◆ What to do: Where a line below contains "will", count it. Reply with the total only.

Provided entries section start

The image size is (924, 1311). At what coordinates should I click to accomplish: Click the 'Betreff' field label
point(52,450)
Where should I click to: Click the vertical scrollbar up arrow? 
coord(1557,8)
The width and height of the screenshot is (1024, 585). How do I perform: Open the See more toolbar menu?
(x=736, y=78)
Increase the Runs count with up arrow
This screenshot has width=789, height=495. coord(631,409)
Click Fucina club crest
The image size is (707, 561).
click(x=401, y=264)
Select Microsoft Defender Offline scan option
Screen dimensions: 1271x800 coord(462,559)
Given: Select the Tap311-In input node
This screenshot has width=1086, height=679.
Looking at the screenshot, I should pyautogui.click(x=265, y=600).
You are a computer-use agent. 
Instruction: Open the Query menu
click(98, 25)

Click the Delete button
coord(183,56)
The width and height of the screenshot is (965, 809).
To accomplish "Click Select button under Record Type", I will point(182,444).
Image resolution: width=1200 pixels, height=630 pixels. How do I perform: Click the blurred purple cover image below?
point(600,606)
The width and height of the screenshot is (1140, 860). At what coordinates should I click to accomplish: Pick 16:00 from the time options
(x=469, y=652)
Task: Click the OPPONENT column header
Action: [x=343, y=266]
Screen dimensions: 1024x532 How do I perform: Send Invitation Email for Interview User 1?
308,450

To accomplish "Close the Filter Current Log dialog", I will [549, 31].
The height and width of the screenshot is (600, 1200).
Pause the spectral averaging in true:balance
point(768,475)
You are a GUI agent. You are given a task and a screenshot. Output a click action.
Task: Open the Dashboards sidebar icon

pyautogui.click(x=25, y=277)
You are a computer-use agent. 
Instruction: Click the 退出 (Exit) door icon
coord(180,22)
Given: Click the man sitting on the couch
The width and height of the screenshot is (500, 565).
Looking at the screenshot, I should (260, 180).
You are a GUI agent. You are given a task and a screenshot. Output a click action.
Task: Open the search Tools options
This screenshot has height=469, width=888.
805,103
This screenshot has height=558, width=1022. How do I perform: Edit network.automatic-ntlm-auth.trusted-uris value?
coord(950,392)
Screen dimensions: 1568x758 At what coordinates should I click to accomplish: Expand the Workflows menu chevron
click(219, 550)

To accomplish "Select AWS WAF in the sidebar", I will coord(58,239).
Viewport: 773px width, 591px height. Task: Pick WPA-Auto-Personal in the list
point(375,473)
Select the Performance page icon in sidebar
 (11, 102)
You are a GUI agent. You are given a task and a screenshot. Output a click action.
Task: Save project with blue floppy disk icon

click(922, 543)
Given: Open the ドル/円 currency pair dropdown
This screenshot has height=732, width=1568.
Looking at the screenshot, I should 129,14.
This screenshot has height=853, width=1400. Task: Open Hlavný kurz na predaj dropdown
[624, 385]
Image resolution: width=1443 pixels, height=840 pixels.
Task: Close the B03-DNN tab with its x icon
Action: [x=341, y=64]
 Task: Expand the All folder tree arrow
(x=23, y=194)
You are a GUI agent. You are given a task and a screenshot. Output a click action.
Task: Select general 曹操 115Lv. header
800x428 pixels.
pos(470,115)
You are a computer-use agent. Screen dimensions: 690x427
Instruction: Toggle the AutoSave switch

Provided entries section end

◆ Result of the task: 3